TASKS:
a. Answer these questions from the account of Chopin's missing piano.
(i) At which National Trust property was the recital held?
(ii) For how much did Chopin sell his Pleyel before returning to France?
(iii) In what year did Alec Cobbe purchase the piano?
b. Resume the account of Chopin's missing piano, carrying on after its final sentence.

DOCUMENT PASSAGE:
◇ ◇ ◇ ◇ ◇

The Case of the Missing Piano
Last Wednesday, I played the first of two Austen concerts that I'm performing in the UK. The recital was at Hatchlands, which is a National Trust property, and home to the Cobbe Collection of Keyboard Instruments with Composer Associations. After the recital, I had a great time trying out a few of the other instruments housed at Hatchlands, including Chopin's Pleyel piano. (See photo to the right!) The story behind how his instrument ended up in the Cobbe Collection is incredible!
Chopin brought his Pleyel to England in 1848, when he came to Britain for a series of concerts. He moved into an apartment in Mayfair where he kept both a borrowed Broadwood and Erard, as well as his Pleyel; Chopin wrote in a letter that he preferred his own instrument to the other two. Before returning to France, Chopin sold the instrument for 80 pounds to an acquaintance. After he died the following year, the piano was passed from one owner to the next, until its whereabouts were unknown. For almost 160 years, scholars assumed that the instrument had been lost. But a few years ago, Jean-Jacques Eigeldinger, a Chopin scholar, identified the serial number of Chopin's Pleyel by doing some detective work in the Pleyel archives. He soon traced the instrument to Alec Cobbe, whose collection of keyboard instruments is on display at Hatchlands. Cobbe had purchased the piano for 2000 pounds in 1988, not knowing that it had once belonged to Chopin.

◇ ◇ ◇ ◇ ◇

DATA BELOW:

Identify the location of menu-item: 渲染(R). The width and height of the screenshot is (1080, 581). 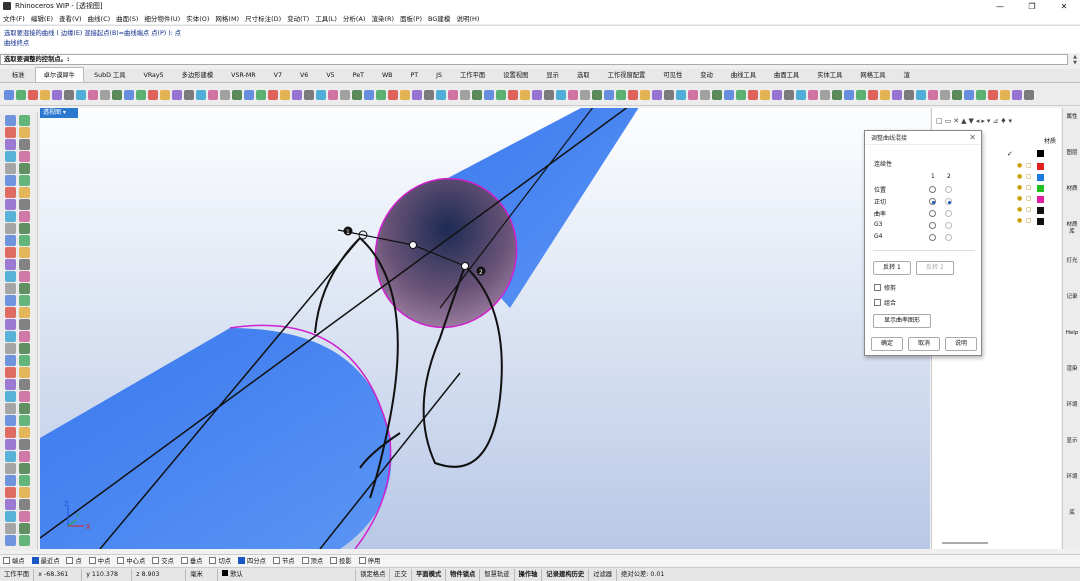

◇ ◇ ◇ ◇ ◇

RESULTS FOR THE EXERCISE:
a.
(i) Hatchlands
(ii) 80 pounds
(iii) 1988

b.
You can read more about the story of Chopin's Pleyel here.
I had a terrific time playing Chopin's piano. The tone is incredibly warm and the varied palette of colors is striking. It's not difficult to understand why the composer favored this instrument.
My next concert isn't until July 24, so I'm enjoying some free time in London. Yesterday I went to the Wallace Collection, one of my all-time favorite museums, and looked at French eighteenth-century paintings by Boucher, Greuze, and Fragonard. Other items on the agenda include going to the RAF Museum, which I've always meant to do, taking trips out of town to York and Kent, and enjoying any good weather that comes our way by visiting every outdoor pub in town.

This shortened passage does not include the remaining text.